Gerek agro-ekoloji alanında faaliyet gösteren bilim adamları, gerek bitki bazlı et üreten şirketler, gerekse çevre duyarlılığı ile hareket eden sivil toplum kuruluşları, tarım ve hayvancılığın küresel ısınma, kuraklık ve açlık üzerindeki etkilerinden duydukları endişe ile meseleye bir çözüm sunmaya çalışsa da, sundukları çözümler birbirinden farklı olabiliyor.
Bitkisel et üretimi kısa vadede endüstriyel hayvancılığın diğer çevresel zararlarının yanı sıra gıda güvensizliğine de yol açan kuraklık, arazi tahribatı, su ve tahıl israfının önüne geçebilmek için en kestirme çözüm gibi görünse de, bitkisel etin standartlaşması hâlinde oluşacak yoğun talebi karşılayabilmek için geliştirilecek endüstrinin çevreye etkisini şu an kestirebilmek mümkün görünmüyor. Ayrıca uzmanlar gelecekte, uzun vadede hayvansal et tüketimine karşı bitki bazlı et tüketiminin insan sağlığı üzerindeki etkilerini karşılaştırmalı olarak ele alacak araştırmalara ihtiyaç duyulacağı belirtiyor.

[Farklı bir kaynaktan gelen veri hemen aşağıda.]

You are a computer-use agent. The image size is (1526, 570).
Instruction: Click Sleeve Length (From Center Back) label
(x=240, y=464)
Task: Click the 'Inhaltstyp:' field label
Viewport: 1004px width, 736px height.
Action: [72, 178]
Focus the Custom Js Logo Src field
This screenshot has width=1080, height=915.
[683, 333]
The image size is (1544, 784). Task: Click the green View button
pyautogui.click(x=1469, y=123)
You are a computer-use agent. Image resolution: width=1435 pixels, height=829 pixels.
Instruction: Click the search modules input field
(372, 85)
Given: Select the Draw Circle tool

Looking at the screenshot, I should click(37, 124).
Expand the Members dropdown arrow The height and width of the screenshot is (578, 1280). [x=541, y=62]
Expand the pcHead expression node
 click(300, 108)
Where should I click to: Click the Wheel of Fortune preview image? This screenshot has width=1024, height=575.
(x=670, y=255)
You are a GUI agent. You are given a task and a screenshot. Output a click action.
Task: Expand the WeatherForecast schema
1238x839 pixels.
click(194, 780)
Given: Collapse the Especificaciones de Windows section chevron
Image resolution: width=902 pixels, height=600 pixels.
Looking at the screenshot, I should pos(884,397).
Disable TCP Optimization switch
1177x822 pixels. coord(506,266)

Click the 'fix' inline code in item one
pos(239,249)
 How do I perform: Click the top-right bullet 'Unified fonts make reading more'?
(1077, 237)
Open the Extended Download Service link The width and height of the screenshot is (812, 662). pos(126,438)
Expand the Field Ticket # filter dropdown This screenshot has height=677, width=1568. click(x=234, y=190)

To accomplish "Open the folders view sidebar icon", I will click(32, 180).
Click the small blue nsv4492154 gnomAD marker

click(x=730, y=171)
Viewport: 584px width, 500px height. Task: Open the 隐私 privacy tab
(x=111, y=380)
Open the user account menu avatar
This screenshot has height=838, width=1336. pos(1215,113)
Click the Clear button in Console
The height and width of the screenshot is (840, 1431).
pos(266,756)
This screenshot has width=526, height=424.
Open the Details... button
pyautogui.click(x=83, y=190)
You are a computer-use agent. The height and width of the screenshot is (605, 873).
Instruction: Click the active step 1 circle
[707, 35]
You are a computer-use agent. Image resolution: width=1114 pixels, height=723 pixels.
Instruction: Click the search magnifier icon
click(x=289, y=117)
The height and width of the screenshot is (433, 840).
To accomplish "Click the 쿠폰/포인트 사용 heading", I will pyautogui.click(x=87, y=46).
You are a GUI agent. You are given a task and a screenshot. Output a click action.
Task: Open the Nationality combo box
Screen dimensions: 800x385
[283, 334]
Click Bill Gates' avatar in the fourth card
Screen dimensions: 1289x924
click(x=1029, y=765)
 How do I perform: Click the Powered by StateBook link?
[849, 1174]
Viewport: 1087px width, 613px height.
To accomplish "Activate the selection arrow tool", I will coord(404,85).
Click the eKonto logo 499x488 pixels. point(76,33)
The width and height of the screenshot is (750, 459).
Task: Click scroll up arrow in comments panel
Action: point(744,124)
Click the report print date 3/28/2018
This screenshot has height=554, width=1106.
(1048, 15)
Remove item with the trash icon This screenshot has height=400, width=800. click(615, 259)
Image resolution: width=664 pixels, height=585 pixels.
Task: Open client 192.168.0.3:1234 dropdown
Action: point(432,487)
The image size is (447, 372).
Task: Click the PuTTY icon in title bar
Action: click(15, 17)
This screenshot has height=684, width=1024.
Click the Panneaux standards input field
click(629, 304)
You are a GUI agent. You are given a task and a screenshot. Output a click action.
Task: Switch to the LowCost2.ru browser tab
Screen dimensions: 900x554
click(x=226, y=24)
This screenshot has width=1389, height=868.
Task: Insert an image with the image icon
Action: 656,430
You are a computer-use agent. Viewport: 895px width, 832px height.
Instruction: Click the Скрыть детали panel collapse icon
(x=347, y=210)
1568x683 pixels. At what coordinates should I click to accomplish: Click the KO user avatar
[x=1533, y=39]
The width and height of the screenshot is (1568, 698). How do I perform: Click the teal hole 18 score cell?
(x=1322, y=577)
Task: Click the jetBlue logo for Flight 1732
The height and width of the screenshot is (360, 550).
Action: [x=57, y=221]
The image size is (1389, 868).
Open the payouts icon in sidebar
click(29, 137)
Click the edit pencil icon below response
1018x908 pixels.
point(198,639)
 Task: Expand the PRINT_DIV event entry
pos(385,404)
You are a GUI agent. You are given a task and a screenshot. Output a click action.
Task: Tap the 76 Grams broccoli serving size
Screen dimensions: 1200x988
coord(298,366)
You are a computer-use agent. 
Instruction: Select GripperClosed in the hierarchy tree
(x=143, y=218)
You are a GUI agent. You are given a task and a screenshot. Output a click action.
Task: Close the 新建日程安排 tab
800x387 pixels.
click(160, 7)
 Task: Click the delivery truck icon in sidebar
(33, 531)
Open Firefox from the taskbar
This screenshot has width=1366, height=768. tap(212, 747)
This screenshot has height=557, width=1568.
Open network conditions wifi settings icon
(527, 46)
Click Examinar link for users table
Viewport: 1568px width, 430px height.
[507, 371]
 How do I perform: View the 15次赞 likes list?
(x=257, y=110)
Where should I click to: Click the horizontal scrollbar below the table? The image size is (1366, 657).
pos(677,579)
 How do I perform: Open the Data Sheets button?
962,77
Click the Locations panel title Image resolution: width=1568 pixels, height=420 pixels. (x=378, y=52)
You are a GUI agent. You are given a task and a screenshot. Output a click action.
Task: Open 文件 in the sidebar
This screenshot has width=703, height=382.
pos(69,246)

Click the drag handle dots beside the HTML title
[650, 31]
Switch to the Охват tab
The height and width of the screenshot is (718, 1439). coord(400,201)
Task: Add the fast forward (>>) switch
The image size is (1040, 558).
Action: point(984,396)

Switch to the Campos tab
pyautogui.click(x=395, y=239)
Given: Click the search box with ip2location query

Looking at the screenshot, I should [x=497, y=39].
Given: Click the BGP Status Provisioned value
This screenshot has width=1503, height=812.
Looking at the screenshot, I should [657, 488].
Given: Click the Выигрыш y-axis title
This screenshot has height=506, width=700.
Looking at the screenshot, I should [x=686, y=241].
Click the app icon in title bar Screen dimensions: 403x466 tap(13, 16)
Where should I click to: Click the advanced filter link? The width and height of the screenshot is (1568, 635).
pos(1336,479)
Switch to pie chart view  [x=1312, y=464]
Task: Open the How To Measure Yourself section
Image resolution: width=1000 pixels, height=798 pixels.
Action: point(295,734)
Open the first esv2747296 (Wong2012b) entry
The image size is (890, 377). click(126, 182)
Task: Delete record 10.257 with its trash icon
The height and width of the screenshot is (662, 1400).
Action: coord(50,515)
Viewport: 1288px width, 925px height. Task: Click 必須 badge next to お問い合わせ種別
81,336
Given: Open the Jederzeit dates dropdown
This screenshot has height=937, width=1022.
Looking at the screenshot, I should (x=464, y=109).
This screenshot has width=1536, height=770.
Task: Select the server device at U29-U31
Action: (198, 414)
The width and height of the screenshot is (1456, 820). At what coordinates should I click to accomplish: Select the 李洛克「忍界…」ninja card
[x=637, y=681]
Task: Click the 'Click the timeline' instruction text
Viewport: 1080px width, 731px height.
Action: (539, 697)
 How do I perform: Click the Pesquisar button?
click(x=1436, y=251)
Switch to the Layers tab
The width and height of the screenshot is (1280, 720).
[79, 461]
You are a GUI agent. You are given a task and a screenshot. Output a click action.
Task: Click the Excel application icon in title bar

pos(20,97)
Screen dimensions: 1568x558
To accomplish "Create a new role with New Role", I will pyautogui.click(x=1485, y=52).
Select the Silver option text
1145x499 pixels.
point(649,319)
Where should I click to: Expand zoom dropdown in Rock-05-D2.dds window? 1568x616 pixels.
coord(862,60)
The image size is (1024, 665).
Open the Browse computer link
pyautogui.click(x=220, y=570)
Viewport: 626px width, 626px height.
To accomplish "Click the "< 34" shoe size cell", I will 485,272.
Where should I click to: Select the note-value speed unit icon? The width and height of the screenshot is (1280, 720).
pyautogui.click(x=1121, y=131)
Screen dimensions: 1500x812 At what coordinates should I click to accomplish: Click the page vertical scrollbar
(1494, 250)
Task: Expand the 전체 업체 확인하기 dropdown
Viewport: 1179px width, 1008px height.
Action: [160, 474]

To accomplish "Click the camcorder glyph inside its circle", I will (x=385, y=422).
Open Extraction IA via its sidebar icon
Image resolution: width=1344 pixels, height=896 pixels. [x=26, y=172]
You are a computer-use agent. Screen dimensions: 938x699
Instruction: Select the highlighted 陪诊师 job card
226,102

Bitkisel et endüstrisine temkinli yaklaşan besin uzmanları insanların çoğunun beslenme açısından omnivore sınıfına girdiğini ve bazı besin gereksinimlerini bitkilerden daha iyi edinirken, bazılarını ise hayvansal gıdalardan daha kolay karşıladıklarını, bitkisel ve hayvansal gıdaların insan sağlığı için bir nevi iş birliği içerisinde hareket ettiklerini savunuyor. Hem insan sağlığı hem de çevre düzenini bozmadan, agro-ekolojik, yani doğa ile uyum içerisinde ve sürdürülebilir yöntemlerle yetiştirilip üretilmiş hayvansal ve bitkisel gıdalardan oluşan dengeli bir diyetin insan sağlığı ve ekolojik döngü açısından en ideal seçenek olduğuna inanılıyor.
İnsan sağlığı ve çevre üzerindeki uzun vadeli etkileri tamamen bir soru işareti olan bitkisel et üretimi için yapılan milyon dolarlık yatırımlar ve oldukça yüksek masraflı araştırmalar düşünüldüğünde, geleneksel hayvancılık gibi sürdürülebilir ve hâlihazırda bilinen yöntemlere geri dönüş, devlet politikaları ve teşvikleriyle yeniden mümkün olabilir. Ancak tüketiciler olarak bizim de felsefesi hızlı, yüksek sayıda ve ucuz üretim olan endüstriyel et ürünlerini tercih etmeyerek, tüketim alışkanlıklarımızı yeniden gözden geçirmemiz gerekiyor.